December 05

Two very contrasting meals in two successive nights: one, a truffle dinner in a French home, the other a modern Spanish meal with the chef playing Fat Duck or El Bulli-style tricks.

The truffle dinner was spectacular, both for the quantity of truffle involved and the quality of the food, but the most important factor was - as it should always be at dinner - the warmth of the welcome. As we stood around the kitchen chatting over the Louis Roederer champagne, the canapes of pate de foie gras de canard truffe (hand-made for our hosts with not less than 10% truffle, and generously garnished with same) were being constructed. Meanwhile, thin truffle toasts were heating in the oven: simple, and wonderful. Two thin slices of sourdough pain de campagne sandwiching slices of truffle, buttered and seasoned and slightly crispy from the oven. The most truffly thing I've eaten in a long time, and I've eaten a lot of truffle recently. Then I helped to stir the truffle into the mashed potatoes: great big, almost crunchy lumps of truffle stirred into potatoes cooked in milk and butter, served with a saucisse de Toulouse, specially prepared for the family with large chunks of truffle inside. Put the two together, and you have an obviously simple but also incredibly luxurious dish. Magnificent. A few bottles of good Cahors red, and a good time was guaranteed for all. My thanks to P-J and B. A meal that will live in the memory for a long time.

### DATASET EXCERPTS:
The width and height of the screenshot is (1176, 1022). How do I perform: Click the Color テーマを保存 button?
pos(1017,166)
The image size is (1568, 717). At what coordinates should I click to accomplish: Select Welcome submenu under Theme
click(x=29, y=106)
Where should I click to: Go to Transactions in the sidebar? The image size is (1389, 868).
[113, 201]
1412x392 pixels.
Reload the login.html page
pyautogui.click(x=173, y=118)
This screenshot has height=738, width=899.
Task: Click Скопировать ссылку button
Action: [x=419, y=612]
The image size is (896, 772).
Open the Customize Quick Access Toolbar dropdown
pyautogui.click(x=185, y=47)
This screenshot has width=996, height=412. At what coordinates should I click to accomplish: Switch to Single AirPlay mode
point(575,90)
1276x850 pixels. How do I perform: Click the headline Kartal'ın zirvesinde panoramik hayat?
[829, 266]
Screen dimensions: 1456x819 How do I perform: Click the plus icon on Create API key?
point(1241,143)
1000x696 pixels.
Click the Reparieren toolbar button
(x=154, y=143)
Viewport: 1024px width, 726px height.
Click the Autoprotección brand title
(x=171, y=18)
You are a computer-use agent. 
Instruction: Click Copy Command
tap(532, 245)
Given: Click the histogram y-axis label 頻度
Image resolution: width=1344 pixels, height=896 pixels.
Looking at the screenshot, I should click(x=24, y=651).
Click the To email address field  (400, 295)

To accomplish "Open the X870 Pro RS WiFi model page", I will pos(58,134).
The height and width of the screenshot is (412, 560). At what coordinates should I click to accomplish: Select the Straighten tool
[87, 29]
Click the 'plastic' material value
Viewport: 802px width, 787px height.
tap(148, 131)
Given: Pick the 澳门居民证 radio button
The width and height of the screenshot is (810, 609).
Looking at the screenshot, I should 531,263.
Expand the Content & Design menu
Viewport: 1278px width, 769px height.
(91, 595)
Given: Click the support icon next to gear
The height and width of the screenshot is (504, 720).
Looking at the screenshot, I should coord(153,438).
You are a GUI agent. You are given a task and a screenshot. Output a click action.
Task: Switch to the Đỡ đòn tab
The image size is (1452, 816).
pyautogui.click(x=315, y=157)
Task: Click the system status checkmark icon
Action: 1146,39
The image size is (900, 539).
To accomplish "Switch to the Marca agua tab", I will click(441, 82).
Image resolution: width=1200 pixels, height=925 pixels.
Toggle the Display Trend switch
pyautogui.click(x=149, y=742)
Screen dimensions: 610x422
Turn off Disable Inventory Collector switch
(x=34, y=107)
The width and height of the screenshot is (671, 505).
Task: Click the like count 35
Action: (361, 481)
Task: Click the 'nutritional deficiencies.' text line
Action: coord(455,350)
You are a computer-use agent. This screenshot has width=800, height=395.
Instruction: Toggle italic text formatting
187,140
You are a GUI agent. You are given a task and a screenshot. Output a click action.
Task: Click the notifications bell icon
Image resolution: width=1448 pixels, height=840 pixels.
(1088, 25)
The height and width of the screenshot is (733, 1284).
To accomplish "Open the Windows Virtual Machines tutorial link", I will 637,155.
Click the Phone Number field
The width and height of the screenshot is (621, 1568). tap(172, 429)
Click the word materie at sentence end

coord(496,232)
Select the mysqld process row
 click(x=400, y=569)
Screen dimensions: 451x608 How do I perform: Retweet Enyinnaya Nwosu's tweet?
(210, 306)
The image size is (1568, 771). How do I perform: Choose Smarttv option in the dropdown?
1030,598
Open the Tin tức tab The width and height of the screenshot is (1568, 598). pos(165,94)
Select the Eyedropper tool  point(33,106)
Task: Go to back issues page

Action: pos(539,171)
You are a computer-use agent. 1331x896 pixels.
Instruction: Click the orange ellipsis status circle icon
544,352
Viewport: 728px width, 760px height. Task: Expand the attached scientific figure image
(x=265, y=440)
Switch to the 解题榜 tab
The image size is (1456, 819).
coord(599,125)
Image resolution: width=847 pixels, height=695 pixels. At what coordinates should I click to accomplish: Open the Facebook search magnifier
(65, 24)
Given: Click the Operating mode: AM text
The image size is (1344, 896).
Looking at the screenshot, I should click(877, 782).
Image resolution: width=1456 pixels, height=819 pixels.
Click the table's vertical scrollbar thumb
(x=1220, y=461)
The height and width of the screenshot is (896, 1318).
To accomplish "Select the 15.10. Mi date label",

### WHAT NEEDS TO BE DONE:
Please revise the piece on the two dinners, starting with "December 05" and going on through "El Bulli-style tricks.", with "Spanish" changed to "Italian".

### COMPLETE RESPONSE:
December 05

Two very contrasting meals in two successive nights: one, a truffle dinner in a French home, the other a modern Italian meal with the chef playing Fat Duck or El Bulli-style tricks.